Although emerging markets are growing in importance, they are still underrepresented in existing global benchmarks. Index provider MSCI’s All Country World Index (ACWI), comprising twenty-three developed and twenty-three emerging countries as of this writing, has given increasing weight to emerging markets over the last quarter century. Its weightings, however, would still seem to indicate that emerging markets are not very important—warranting some interest, but considerably less so than developed markets. In fact, nine of the twenty-three countries that MSCI considers emerging are given so little weight in its indices that I categorize them as frontier markets. In 1990, one year after the fall of the Berlin Wall and shortly after Deng Xiaoping liberalized China, emerging markets represented only 2 percent of the MSCI ACWI. Twenty-five years later, the emerging markets weighting in the ACWI had grown to only 9 percent—a grossly insufficient representation of their true importance in the global economy (figure 1.1).
image
Figure 1.1
MSCI ACWI weightings, 1990 and 2015.
Source: MSCI.
I have argued for many years that this underrepresentation of emerging markets in global benchmarks is a mistake. Because of this artificial classification—“emerging markets”—these markets are much smaller in investors’ portfolios than their importance and the magnitude of their opportunity warrant, which could lead to the long-term underperformance of these portfolios. Given the lucrative opportunity of these markets, why are they so neglected? The historical arguments against emerging market investments usually fall into four broad categories: the size of their economies, the size and volatility of their markets, their government policies, and their corporate governance. I believe, however, that these differences are in the process of blurring or have disappeared completely.

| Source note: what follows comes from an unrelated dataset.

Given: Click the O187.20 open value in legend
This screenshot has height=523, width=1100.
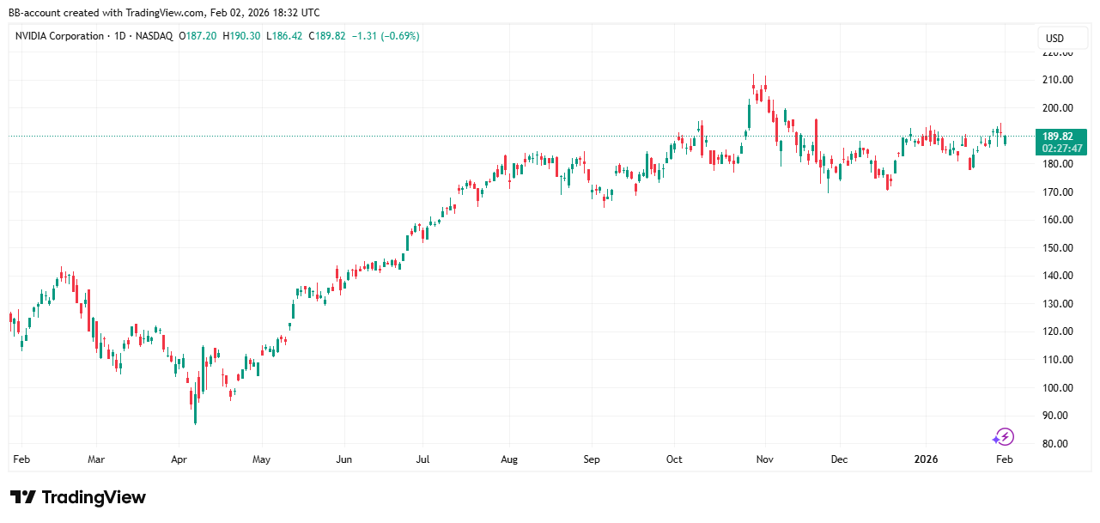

The Size of Emerging Market Economies
Emerging market economies are no longer the insignificant players in the global economy that they once were. Eighty-seven percent of the world’s population now lives in emerging markets, including over half in the fourteen mainstream emerging markets. And the economies of emerging markets are in aggregate bigger than developed markets. The rapid growth of emerging markets in the past two decades has made any distinction based on size largely obsolete.
In 1990, when emerging markets were just a sliver of the MSCI ACWI, they represented 21 percent of the world economy (figure 1.2). The four largest emerging market economies—Brazil, Russia, India, and China (the BRICs)—accounted for 8 percent. Although the United States and Europe were the dominant economies back then, and Japan was large as well, emerging markets were already a meaningful portion of the world’s GDP. By 2014, emerging market economies had grown substantially, with almost a third of the world’s GDP (measured in U.S. dollars) generated in the mainstream emerging markets. Taken together, the BRICs accounted for 21 percent, the majority of which was China. But while investor attention has focused on the BRICs, the remaining mainstream emerging and frontier market countries are just as large a share of the global economy. Based on U.S. dollar GDP, non-BRIC emerging market equity investments should nearly match the size of a typical global investor’s investments in the United States.
image
Figure 1.2
Share of world economy based on US$ GDP, 1990 and 2014.
Source: IMF; World Bank.
The Power of Purchasing Power Parity
Although this measure of global GDP shows the growing importance of emerging markets, it actually still underrepresents these markets because it is calculated using current U.S. dollars. Depending on the local currency, this methodology may overvalue or undervalue a country’s (or an entire region’s) true percentage of world GDP. Those who consider the euro to be overvalued would see that as a reason why developed Europe’s GDP in U.S. dollars is so large. Conversely, many Asian countries keep their currencies undervalued through government interventions, so their GDPs when measured in U.S. dollars understate their true contributions to the global economy.
Rather than using U.S. dollar GDP to measure the size of an economy, I find it more useful to look at economies adjusted for purchasing power parity (PPP), where one “international dollar” purchases the same quantity of goods and services in all countries. This is a more accurate way of looking at the world, because it accommodates not only exchange rate undervaluations and overvaluations, but also the fact that items in an emerging market may sell for a fraction of what they do in a developed market. If income in emerging country E is half the income in developed country D, but the cost of a phone call in E is only one-quarter the cost in D, then phone calls are twice as affordable in E as in D; the growth potential for a phone company in E is therefore much larger than for a phone company in D.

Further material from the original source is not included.